WORK TO BE COMPLETED: From the line that contains "774x496 pixels." through the closing line of the entries, write out each line exactly; pictures stay out.

-------------------------

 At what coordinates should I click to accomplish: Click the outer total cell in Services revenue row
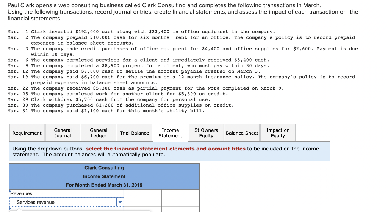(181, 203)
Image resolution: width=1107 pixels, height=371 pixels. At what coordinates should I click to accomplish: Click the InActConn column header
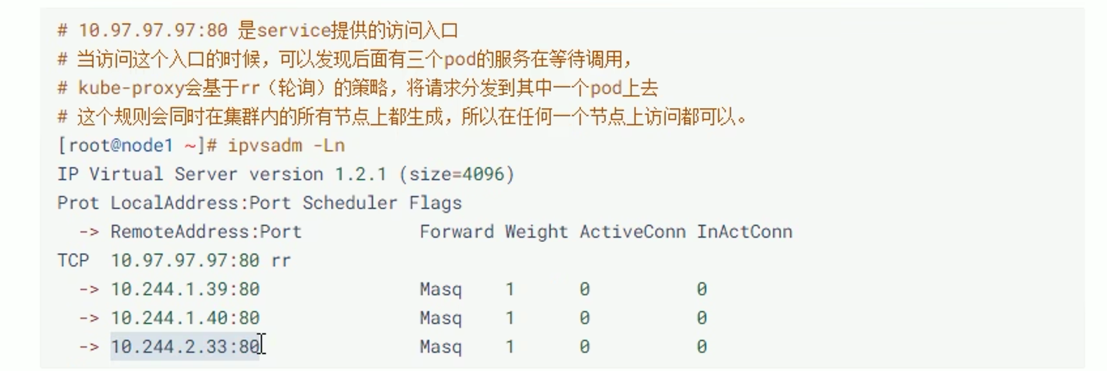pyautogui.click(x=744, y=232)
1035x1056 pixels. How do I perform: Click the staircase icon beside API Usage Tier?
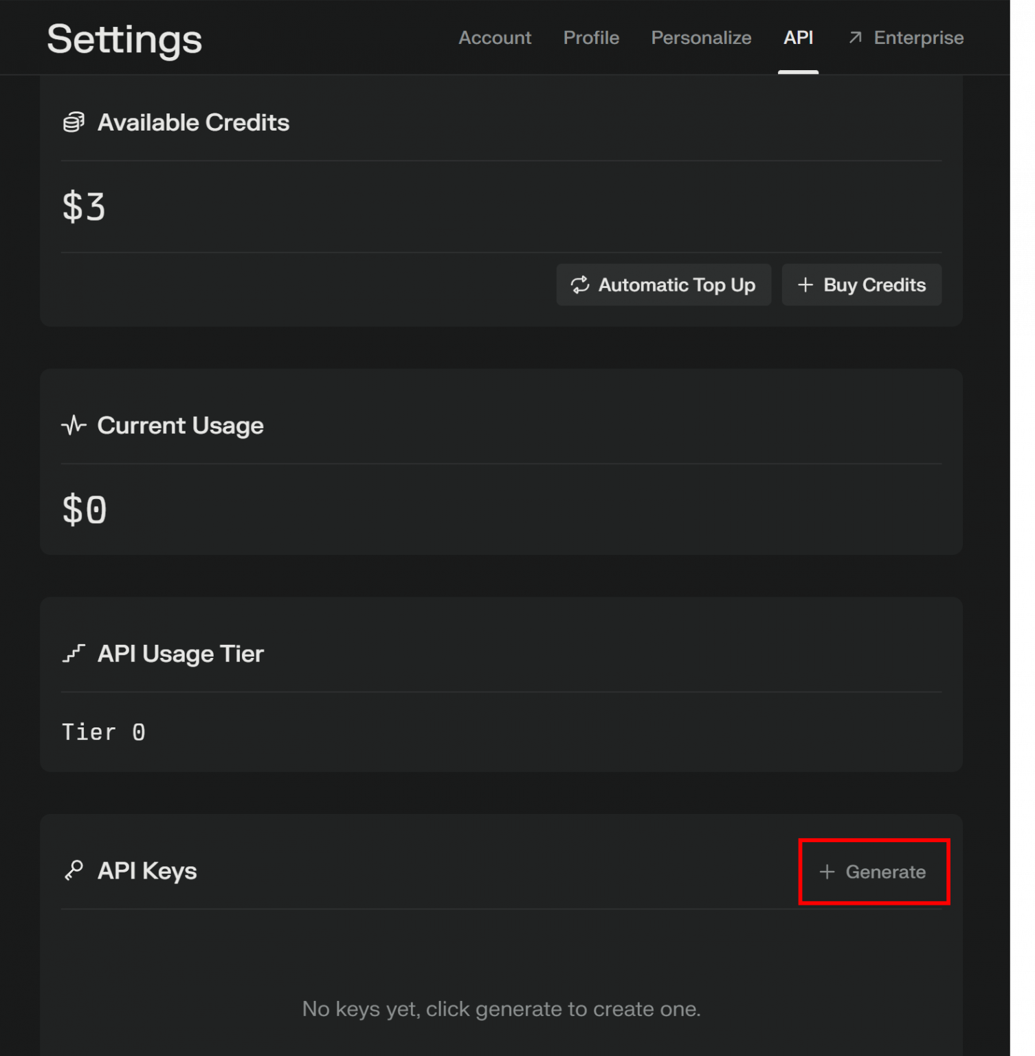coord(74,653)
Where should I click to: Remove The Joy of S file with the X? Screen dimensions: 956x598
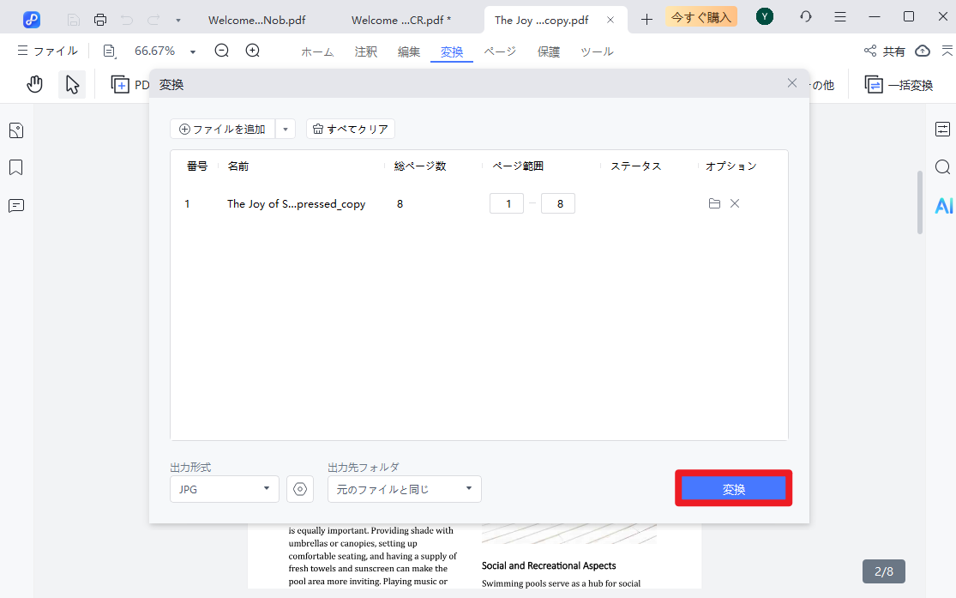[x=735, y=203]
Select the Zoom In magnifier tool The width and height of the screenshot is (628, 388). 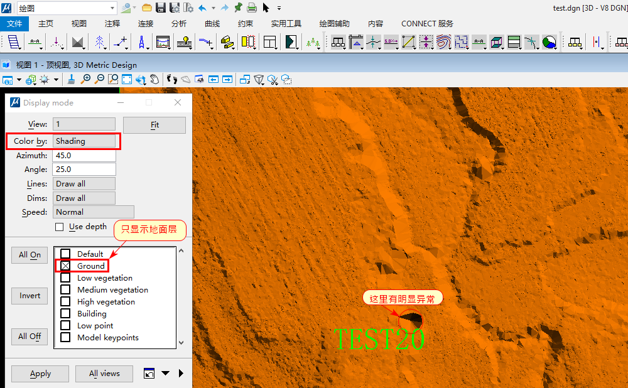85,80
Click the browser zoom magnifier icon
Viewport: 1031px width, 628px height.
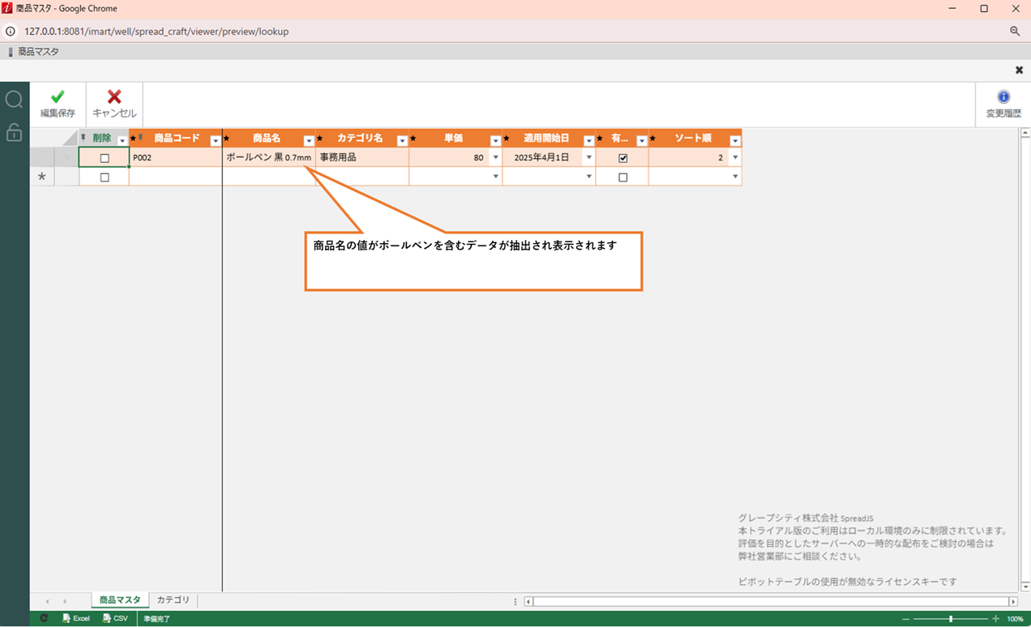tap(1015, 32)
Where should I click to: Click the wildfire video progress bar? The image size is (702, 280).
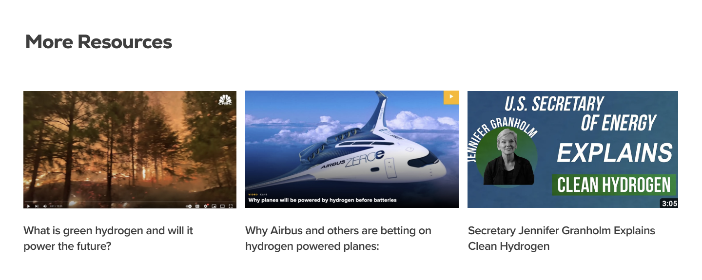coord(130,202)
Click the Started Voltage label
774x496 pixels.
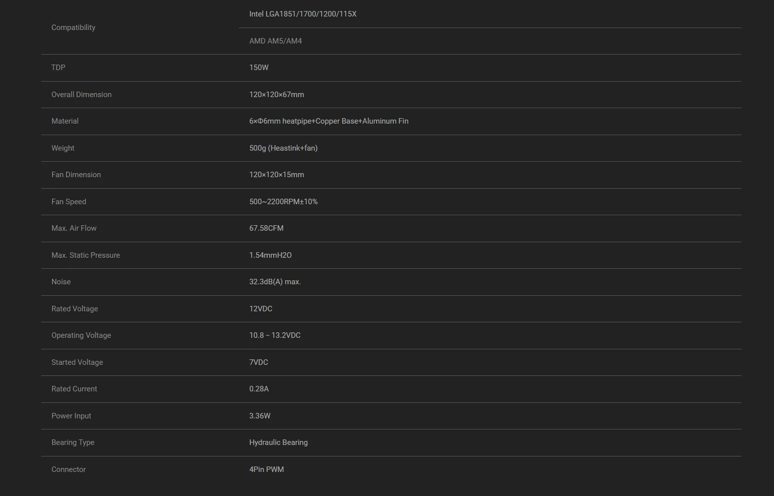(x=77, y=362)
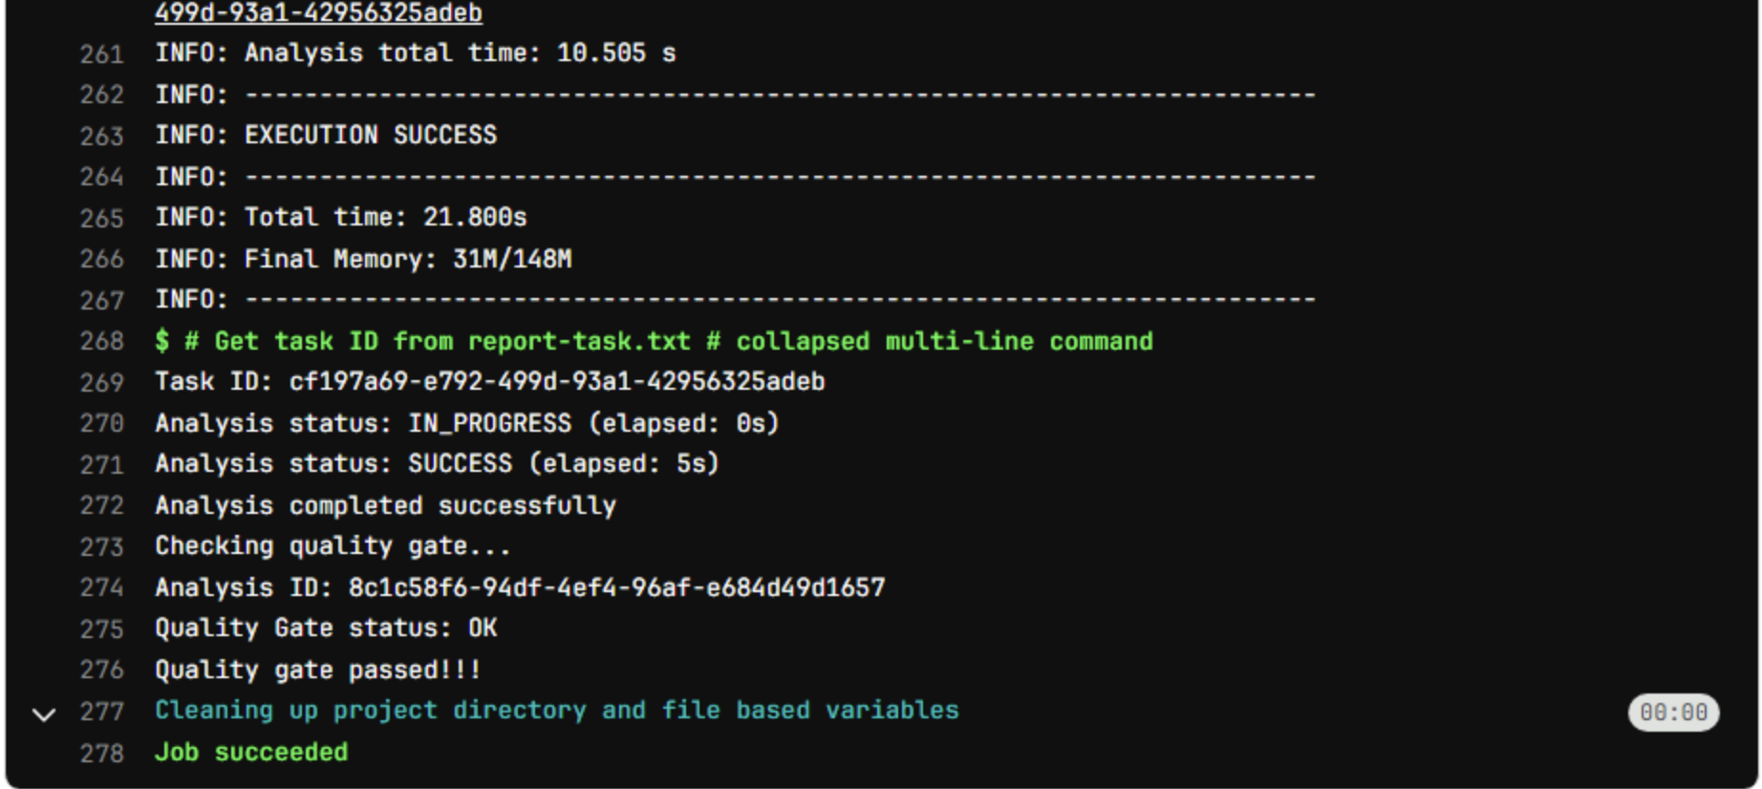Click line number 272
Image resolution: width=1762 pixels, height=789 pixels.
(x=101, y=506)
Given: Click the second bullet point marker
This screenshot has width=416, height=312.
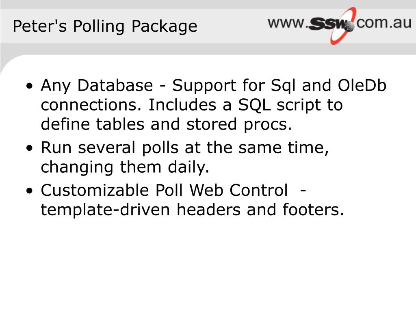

-------------------------

REPLY:
774x496 pixels.
(x=77, y=362)
Click line number 272
Image resolution: width=1762 pixels, height=789 pixels.
(x=101, y=506)
Given: Click the second bullet point marker
This screenshot has width=416, height=312.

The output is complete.